• Extrait
-=-=-=-=-
Le fait que, comme je disais tout à l’heure en introduction, que mon boulot, c’est de faire en sorte d’allonger la durée de vie du support logiciel des téléphones, eh bien typiquement, l’obsolescence logicielle, quand un appareil est dit obsolète d’un point de vue logiciel, ça suppose qu’il y a plus de support logiciel de cet appareil au bout de x années. Par exemple deux ou trois ans. Ce qui est à peu près la durée de vie du support logiciel des smartphones.
Aujourd’hui, vous achetez un téléphone Android d’une marque connue. Votre téléphone est parfaitement fonctionnel du point de vue matériel : le haut-parleur marche, l’écran n’est pas cassé, etc. Tout va bien.
Mais du point de vue logiciel, ça ne marche plus.
Vous ne pouvez plus installer votre application préférée parce que vous avez une vieille version d’Android et qu’il n’est pas possible d’installer une nouvelle version d’Android. Ça, on parle d’obsolescence logicielle.
Donc ça touche au support logiciel qui s’arrête. Ça touche à des incompatibilités de versions. Donc ça, c’est ce que j’ai expliqué avec l’application.
-=-=-=-=-
• Données fournies
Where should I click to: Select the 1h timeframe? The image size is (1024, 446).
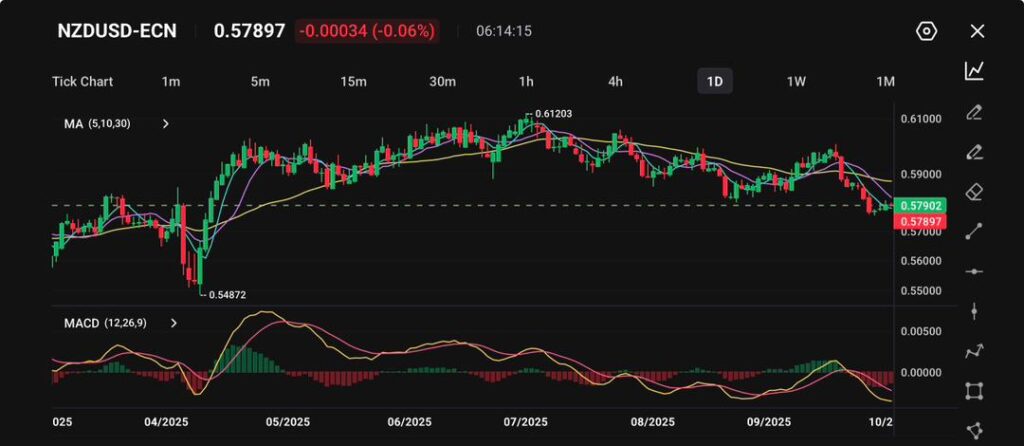526,81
-=-=-=-=-
• Consigne écrite 1
Répondez aux questions suivantes portant sur le texte consacré à l'obsolescence logicielle.
(a) Quelle est à peu près la durée de vie du support logiciel des smartphones ?
(b) Quels signes montrent que le téléphone Android pris en exemple fonctionne du point de vue matériel ?
(c) Pourquoi l'utilisateur ne peut-il plus installer son application préférée ?
• Consigne écrite 2
Reprenez le texte consacré à l'obsolescence logicielle et prolongez-le à la suite de sa dernière phrase.

• Résultat 1
(a) Deux ou trois ans environ.
(b) Le haut-parleur marche et l'écran n'est pas cassé.
(c) Il possède une vieille version d'Android, et il n'est pas possible d'en installer une nouvelle.

• Résultat 2
Vous avez votre application préférée qui ne tourne plus sur la version d’Android qui est installée sur votre téléphone. Ou encore un exemple plus classique : vous avez une application bancaire qui requiert un niveau de sécurité adéquat pour sécuriser une transaction bancaire sur votre site bancaire. Eh bien, cette application bancaire ne va évidemment plus marcher sur une version d’Android qui n’est plus maintenue par Google. La version 8 par exemple.
Donc si votre téléphone, il est bloqué sur une version 8, parce que justement, votre fabriquant de téléphone n’a pas fait d’efforts de mettre à jour une nouvelle version d’Android sur ce téléphone-là, eh bien, vous ne pouvez plus utiliser votre application bancaire et ça va bien vous embêter. Parce que si vous ne pouvez plus sécuriser vos transactions bancaires avec votre téléphone, vous allez appeler votre banque qui va vous trouver un moyen alternatif. Mais ça va être compliqué.
Aujourd’hui, le numérique, je ne rentre pas dans le débat de savoir si c’est bien ou pas.
Mais le numérique s’appuie de plus en plus sur des apps. Et ses apps parfois, elles sont incompatibles avec la version de l’OS, la version du système d’exploitation Android, par exemple, qui est installée sur les téléphones. Donc là, on parle d’incompatibilité. Et l’incompatibilité fait partie de l’obsolescence logicielle.
Et enfin, on a un dernier type d’obsolescence, dite psychologique, culturelle ou plutôt esthétique.
Et en gros, ça consiste à dire que votre téléphone, ou votre ordinateur, vous le trouvez un peu démodé. Je cite souvent l’exemple du téléphone qui se plie, le foldable smartphone, qui je trouve être une fonctionnalité complètement inutile.
Ça, c’est mon point de vue.
Mais peut-être que mon voisin qui est à côté de moi dans mon bureau va trouver que c’est génial d’avoir un téléphone qui puisse se plier. Et que son téléphone, qui a simplement deux ans, vu qu’il ne se plie pas, eh bien il est un peu démodé. Donc il va vouloir le changer son téléphone, alors que tout fonctionne. Du point de vue logiciel, ça peut fonctionner.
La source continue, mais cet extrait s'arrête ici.